## BEGIN

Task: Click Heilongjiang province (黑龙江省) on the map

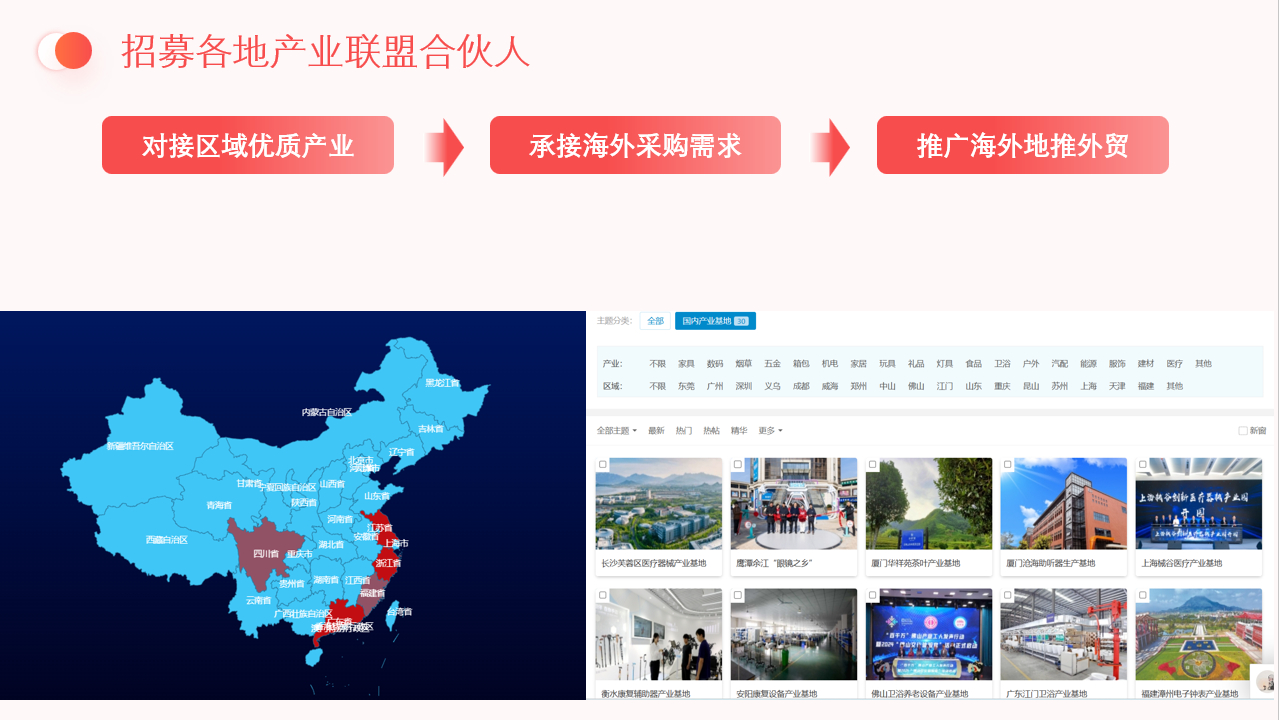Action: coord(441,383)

## END
## BEGIN

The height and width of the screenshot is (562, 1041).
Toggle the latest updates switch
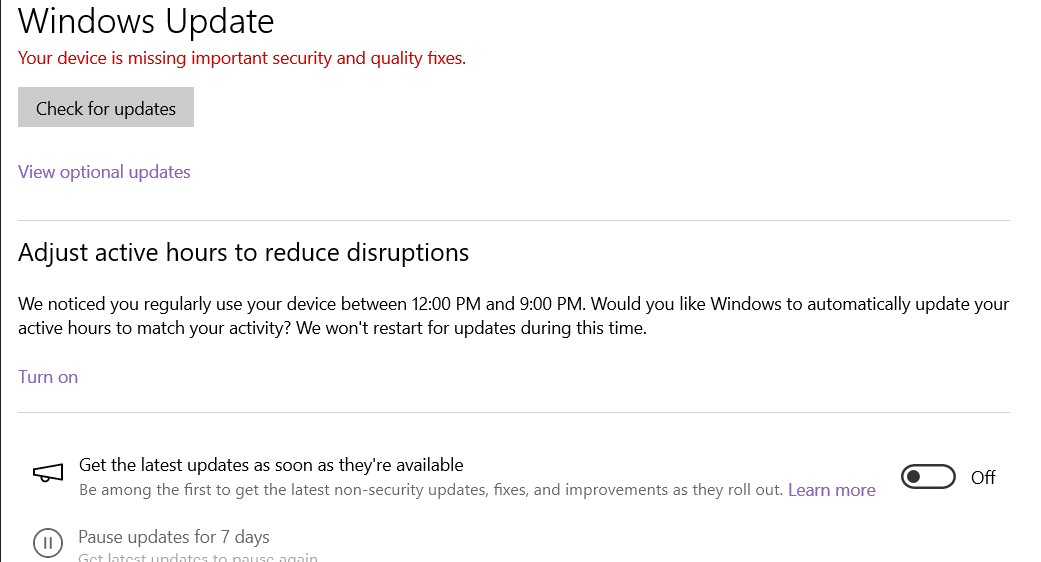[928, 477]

## END
## BEGIN

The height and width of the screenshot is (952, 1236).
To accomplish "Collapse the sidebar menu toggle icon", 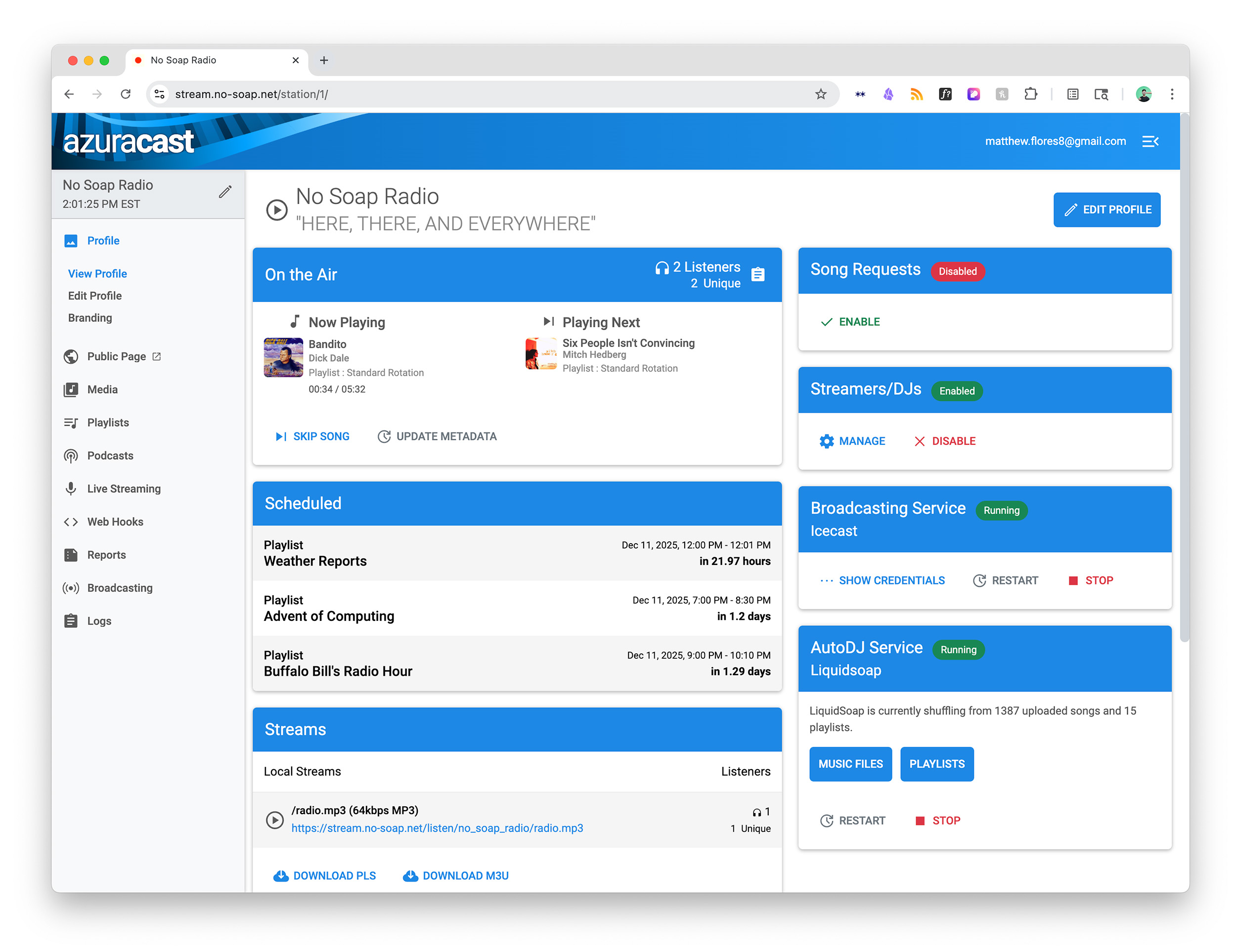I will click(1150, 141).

## END

▶ [Problem details]:
Copy the records from the line with "Task: Click Heilongjiang" up to and including the line with "Action: coord(441,383)", switching "map" to "chart" and keeping everything else the same. Leave the pictures out of your answer.

▶ [Output of the task]:
Task: Click Heilongjiang province (黑龙江省) on the chart

Action: coord(441,383)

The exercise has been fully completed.